● **TASK INSTRUCTIONS**
Transcribe the following entries word for word. End with the line where "You are a computer-use" appears.

● **EXERCISE MATERIAL**

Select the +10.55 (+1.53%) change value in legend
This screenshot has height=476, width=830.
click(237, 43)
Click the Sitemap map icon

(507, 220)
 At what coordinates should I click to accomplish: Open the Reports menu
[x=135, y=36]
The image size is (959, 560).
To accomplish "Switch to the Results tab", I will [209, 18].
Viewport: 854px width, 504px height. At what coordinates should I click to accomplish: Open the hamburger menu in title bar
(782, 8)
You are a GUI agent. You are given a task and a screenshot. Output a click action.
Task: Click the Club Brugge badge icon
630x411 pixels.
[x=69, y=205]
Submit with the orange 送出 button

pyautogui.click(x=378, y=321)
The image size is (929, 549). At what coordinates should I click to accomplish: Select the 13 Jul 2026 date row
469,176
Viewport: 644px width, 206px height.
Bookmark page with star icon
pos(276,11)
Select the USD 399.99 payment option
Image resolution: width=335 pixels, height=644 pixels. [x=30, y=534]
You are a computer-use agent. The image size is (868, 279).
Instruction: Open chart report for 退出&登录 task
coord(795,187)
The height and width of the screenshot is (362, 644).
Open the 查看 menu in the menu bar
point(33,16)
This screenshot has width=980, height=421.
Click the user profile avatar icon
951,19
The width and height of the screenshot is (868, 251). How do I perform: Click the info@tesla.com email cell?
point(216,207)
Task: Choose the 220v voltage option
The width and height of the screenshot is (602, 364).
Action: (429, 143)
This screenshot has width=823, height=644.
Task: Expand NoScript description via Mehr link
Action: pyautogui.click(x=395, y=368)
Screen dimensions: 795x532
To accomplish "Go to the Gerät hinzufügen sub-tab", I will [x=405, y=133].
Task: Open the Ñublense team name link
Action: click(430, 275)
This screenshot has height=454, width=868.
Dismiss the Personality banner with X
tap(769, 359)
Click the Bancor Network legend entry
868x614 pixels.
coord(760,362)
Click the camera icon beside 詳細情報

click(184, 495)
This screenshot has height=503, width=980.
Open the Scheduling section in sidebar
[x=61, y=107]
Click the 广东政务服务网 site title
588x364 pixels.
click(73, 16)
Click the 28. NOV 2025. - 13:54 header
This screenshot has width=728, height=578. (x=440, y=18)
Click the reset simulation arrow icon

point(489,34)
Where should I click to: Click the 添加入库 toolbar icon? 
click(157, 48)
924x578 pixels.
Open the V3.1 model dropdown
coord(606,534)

● **SOLUTION FOR THIS TASK**
Select the +10.55 (+1.53%) change value in legend
This screenshot has height=476, width=830.
click(237, 43)
Click the Sitemap map icon

(507, 220)
 At what coordinates should I click to accomplish: Open the Reports menu
[x=135, y=36]
The image size is (959, 560).
To accomplish "Switch to the Results tab", I will [209, 18].
Viewport: 854px width, 504px height. At what coordinates should I click to accomplish: Open the hamburger menu in title bar
(782, 8)
You are a GUI agent. You are given a task and a screenshot. Output a click action.
Task: Click the Club Brugge badge icon
630x411 pixels.
[x=69, y=205]
Submit with the orange 送出 button

pyautogui.click(x=378, y=321)
The image size is (929, 549). At what coordinates should I click to accomplish: Select the 13 Jul 2026 date row
469,176
Viewport: 644px width, 206px height.
Bookmark page with star icon
pos(276,11)
Select the USD 399.99 payment option
Image resolution: width=335 pixels, height=644 pixels. [x=30, y=534]
You are a computer-use agent. The image size is (868, 279).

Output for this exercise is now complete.